As much as I’m glued to YouTube watching the world unravel, I’m still a movie buff. In the past few weeks I saw three.
On Christmas, I saw Star Wars: Rise of Skywalker. On New Year’s Eve, I saw The Operative. Today I saw Ford vs. Ferrari.
Short non-spoiler reviews
Star Wars. Generally thumbs up. Lots of fan service and a good send off for a movie series that has been part of my world view for most of my life. I saw it in 3D 4DX, which helped me ignore the plot holes and ridiculous writing.
The Operative. Hand waggle. I wanted to like this movie. Martin Freeman is in it. A female Mossad operative in Tehran. The movie has lots of good parts that simply don’t hang together well.
Ford vs. Ferrari. Generally thumbs up. I miss driving. I miss amazing cars. This movie should have been about a passion for something that deep in your soul you have to do, instead it was about a race and spirit-crushing corporations.
Longer reviews (mild spoilers)
Star Wars: Rise of Skywalker
Seeing this movie in 3D 4DX means that I felt like I was *in* the movie. Things are coming at me (3D) and my seat moves like a roller coaster, wind blows through my hair, I’m sprayed with water, and then during fight scenes, my seat turns into a massage chair and I’m (gently) bonked in the back in time to the fight scenes (4DX). I literally held on to my seat for two hours. BEST TIME EVER!
It was enough to distract from the poor writing (Stormtroopers using jetpacks. C3PO: They fly now! Finn: They fly now? Poe: They fly now.). But even with all the distractions, I was quite disappointed in Kylo Ren’s redemption arc (because it wasn’t believable, not because it didn’t have a Hollywood ending) and ambivalent about Rey’s lineage and ultimate rejection of said lineage.
We get to say goodbye to the original characters and the story that brought them to the screen. It’s the end of an era and I’m glad I was part of the story all along the way.
Based on a novel written by a Mossad officer (The English Teacher), directed by an Israeli, and featuring Israeli actors, there was a lot that I wanted to like. I had to suspend a lot of disbelief starting with a British citizen as a Mossad handler who doesn’t speak Hebrew, but understands to a level that he can be in briefings. (Story of my life in Israel, but I’m not in the Mossad!) And a non-Israeli female operative is sent alone into a deep cover mission in Tehran and she speaks no Farsi (Persian)?

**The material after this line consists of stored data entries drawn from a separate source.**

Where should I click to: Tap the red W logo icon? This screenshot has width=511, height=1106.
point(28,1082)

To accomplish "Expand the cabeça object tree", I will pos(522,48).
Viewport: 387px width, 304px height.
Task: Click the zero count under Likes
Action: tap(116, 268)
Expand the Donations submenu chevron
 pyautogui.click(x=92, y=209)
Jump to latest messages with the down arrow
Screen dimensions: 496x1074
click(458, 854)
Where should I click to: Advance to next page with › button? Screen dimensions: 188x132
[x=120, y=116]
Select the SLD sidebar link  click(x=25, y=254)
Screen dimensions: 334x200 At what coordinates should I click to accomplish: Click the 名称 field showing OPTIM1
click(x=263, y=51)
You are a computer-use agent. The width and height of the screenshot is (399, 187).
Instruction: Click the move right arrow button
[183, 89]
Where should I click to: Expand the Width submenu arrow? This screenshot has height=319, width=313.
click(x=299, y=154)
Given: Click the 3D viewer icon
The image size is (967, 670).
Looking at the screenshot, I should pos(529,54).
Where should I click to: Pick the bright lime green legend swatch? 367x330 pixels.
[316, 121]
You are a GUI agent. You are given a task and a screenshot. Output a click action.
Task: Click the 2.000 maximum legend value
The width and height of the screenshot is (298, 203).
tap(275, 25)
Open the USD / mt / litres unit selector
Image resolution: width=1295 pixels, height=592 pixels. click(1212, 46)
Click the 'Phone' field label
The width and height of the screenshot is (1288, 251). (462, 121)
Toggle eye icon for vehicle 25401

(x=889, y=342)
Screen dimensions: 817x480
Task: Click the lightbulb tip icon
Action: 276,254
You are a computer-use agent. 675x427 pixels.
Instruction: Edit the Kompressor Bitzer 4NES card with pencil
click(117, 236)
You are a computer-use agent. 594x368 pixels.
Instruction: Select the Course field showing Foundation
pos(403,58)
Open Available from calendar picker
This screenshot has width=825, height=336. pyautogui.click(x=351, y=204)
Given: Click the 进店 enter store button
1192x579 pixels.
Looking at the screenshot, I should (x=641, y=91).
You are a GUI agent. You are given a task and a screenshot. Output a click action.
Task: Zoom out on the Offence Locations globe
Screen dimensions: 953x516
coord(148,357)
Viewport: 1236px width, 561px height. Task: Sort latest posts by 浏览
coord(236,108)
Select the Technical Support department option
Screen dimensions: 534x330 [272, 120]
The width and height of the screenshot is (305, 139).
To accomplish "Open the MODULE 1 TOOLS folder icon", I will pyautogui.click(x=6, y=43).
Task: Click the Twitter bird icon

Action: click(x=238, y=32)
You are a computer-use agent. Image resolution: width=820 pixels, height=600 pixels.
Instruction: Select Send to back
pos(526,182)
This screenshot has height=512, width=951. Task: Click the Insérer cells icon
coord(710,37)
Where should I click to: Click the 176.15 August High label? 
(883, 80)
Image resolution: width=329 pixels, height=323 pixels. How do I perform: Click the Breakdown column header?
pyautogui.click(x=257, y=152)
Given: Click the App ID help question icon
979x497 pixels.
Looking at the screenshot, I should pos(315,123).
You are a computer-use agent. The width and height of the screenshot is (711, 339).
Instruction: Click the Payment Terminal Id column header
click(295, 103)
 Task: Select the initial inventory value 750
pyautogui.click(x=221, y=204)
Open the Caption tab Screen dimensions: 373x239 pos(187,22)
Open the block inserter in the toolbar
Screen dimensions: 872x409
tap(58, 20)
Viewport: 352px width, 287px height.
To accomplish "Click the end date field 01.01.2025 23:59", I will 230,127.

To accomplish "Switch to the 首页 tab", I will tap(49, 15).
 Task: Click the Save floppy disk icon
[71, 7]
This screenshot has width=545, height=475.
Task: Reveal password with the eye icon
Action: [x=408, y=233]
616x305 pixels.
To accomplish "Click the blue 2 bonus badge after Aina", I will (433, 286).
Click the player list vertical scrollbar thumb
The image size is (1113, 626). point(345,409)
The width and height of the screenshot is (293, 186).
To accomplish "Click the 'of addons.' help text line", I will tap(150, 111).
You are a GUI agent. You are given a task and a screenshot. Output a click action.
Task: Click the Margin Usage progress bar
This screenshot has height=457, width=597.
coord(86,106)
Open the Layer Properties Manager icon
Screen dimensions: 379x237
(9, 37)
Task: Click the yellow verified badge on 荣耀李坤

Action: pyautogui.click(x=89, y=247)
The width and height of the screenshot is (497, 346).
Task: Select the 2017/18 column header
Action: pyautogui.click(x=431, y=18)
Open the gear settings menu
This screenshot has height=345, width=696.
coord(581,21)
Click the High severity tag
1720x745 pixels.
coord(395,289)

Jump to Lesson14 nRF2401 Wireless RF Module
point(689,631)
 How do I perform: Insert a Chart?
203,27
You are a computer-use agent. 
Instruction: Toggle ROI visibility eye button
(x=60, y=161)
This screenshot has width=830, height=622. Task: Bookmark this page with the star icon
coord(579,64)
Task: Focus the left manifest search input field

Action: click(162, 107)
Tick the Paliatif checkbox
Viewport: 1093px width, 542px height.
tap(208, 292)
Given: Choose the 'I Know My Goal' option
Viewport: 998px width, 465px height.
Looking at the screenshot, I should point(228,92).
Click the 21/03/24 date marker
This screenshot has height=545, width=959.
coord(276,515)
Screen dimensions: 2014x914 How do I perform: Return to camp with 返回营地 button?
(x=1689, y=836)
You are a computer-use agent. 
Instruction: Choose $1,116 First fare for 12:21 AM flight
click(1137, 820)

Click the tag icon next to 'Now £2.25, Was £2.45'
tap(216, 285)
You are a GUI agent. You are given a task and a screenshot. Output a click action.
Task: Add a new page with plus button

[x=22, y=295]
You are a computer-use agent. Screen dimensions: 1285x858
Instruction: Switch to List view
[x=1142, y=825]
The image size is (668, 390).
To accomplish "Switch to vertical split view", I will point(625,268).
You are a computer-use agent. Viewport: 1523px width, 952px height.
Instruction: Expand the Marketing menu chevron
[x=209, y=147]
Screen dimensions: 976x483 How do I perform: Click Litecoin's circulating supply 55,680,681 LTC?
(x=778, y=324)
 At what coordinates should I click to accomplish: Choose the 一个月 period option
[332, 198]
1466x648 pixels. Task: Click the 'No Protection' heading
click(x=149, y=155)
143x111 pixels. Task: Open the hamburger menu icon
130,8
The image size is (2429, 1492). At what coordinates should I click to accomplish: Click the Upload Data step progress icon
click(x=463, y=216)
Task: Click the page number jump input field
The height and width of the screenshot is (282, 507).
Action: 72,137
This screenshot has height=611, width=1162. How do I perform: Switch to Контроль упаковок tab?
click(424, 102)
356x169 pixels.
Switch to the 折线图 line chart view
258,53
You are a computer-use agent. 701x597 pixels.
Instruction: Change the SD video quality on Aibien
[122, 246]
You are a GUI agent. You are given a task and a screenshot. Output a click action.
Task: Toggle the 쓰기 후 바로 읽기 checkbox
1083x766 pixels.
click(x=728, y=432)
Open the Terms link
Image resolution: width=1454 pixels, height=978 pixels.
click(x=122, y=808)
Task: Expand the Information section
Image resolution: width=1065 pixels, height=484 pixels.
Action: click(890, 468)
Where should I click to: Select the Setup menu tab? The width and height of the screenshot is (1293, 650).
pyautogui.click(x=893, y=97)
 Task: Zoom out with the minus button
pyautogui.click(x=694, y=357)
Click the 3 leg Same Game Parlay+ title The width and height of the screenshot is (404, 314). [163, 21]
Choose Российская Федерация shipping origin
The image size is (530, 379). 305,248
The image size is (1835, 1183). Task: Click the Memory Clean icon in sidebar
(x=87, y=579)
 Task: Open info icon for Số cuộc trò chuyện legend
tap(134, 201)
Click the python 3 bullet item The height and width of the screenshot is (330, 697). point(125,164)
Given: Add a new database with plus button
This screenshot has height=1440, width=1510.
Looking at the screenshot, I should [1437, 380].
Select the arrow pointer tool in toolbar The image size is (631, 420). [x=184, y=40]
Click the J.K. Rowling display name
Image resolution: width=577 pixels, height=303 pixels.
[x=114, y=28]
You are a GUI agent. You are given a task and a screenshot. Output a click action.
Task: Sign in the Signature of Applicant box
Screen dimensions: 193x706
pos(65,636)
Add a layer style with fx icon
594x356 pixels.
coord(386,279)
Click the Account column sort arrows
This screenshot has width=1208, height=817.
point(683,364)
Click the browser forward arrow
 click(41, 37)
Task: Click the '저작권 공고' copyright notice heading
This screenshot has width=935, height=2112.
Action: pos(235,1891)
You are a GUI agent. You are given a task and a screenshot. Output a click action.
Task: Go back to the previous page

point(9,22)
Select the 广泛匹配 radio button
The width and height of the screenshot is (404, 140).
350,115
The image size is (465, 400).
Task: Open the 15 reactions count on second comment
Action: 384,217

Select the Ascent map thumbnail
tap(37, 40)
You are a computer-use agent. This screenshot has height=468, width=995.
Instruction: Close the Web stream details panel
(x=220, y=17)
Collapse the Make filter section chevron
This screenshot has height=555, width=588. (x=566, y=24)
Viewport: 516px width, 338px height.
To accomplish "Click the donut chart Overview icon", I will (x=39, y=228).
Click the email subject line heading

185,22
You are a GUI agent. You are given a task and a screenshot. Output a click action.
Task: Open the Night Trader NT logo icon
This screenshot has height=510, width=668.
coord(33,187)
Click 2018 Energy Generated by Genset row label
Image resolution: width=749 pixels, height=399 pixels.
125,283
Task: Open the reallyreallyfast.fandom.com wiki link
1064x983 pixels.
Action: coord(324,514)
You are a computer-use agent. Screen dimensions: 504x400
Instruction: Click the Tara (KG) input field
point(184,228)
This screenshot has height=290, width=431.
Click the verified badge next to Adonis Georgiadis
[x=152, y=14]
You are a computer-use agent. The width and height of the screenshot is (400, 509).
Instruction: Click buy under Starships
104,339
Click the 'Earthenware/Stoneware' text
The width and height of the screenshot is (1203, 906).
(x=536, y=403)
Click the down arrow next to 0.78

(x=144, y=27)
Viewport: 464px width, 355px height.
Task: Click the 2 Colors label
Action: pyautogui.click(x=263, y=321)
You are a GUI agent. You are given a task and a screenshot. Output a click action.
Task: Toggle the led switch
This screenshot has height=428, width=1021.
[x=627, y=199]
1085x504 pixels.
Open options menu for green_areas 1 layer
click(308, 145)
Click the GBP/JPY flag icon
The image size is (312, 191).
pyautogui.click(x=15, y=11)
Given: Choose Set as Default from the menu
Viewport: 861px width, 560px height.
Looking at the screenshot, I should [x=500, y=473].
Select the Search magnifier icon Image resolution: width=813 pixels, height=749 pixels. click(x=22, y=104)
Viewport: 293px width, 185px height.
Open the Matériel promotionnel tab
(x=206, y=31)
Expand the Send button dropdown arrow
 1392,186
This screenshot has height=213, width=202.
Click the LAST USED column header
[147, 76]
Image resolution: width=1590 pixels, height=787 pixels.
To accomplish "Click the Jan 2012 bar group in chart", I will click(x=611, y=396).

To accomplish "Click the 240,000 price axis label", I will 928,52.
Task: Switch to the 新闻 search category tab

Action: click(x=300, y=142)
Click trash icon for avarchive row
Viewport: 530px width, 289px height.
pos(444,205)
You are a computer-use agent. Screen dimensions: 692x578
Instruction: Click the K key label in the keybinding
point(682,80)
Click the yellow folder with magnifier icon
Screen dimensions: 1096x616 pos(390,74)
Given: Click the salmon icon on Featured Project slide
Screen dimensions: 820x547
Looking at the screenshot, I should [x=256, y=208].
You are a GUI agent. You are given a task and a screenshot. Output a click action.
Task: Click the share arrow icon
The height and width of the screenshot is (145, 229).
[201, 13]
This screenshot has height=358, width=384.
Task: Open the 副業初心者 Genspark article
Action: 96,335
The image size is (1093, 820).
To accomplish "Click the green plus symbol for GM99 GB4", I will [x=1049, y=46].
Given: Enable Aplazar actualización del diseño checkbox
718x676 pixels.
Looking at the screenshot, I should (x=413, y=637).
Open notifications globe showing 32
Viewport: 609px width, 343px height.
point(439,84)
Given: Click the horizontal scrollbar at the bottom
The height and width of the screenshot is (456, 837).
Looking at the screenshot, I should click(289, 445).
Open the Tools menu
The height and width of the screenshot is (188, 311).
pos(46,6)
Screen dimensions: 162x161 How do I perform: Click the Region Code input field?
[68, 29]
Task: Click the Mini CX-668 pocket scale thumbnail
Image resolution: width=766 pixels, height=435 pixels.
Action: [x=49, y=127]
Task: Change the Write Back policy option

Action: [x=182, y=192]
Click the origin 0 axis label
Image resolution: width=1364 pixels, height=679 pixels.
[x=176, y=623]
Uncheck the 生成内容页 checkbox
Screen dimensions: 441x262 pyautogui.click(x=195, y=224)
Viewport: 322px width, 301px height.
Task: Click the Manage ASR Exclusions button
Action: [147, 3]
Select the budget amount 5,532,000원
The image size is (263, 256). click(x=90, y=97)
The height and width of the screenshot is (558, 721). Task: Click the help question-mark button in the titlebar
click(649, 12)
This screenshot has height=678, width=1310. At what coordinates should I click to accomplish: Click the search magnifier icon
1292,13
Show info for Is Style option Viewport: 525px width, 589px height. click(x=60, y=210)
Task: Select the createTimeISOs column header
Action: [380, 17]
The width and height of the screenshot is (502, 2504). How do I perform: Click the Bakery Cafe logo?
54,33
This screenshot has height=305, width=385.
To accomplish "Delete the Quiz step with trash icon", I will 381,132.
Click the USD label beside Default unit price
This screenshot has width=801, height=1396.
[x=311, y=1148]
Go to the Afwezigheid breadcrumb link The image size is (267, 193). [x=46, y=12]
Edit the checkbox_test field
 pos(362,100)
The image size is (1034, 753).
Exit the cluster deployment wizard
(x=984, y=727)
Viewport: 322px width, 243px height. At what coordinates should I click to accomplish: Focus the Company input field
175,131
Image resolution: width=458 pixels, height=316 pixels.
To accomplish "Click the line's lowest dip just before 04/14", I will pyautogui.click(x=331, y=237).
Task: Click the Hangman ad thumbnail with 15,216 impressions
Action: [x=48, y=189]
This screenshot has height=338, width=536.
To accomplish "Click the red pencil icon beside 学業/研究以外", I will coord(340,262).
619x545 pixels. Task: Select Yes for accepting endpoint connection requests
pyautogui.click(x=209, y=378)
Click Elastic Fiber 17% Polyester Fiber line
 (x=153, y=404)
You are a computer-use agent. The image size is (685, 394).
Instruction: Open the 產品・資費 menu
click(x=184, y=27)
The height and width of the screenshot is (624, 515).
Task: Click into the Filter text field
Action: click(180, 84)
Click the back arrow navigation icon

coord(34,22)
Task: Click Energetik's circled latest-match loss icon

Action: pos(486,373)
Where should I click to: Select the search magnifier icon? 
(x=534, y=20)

There’s a weirdly pointless mission in Turkey and all I thought was: “Am I supposed to believe that this Mossad operative has had no weapons training and no close quarters fight training and they still sent her alone to meet with Muslim men in the middle of a desolate desert in eastern Turkey?”
And then it just ends. My mouth dropped open because I was so shocked that it just suddenly ended. I felt like a reel was missing.
Ford vs Ferrari (in the UK Le Mans ’66)
The movie stays true to history and if it had stuck to the passion, it would have been a better movie. I felt like studio execs read the original script and decided they needed a strong woman and a family life (Ken’s wife and son) so women would go see the film and they needed a villain (Leo Beebe and the corporate line) so that there would be “tension.” Whatever. The parts of the movie that work are the relationship between Ken Miles and Carroll Shelby and the blinding passion they have for cars, speed, and beating their own best record.
Matt Damon and Christian Bale are fantastic actors – honestly, I would watch them in anything – and they are the heart and soul of the film. I liked seeing Lee Iacocca struggle against the ordinariness of the Ford Corporation, but seeing these passionate guys go up against Big Business shouldn’t have been what the movie was about.
I’m glad it wasn’t about good old America and Ford sticking it to the Italians and Ferrari. There’s a moment when Enzo Ferrari tips his hat to Ken Miles. We understand that the moment is about the love of the perfect lap in the perfect car at the best speed possible (so far). Ford is just in it for the optics of winning. It’s in these moments that the movie really works.
For me, I love classic cars and there are some real beauties in this film. My favorite moments were when the engine would rev at 7,000 or 8,000 rpms and Ken would shift into higher gear and just fly. In real life, those are the moments we live for.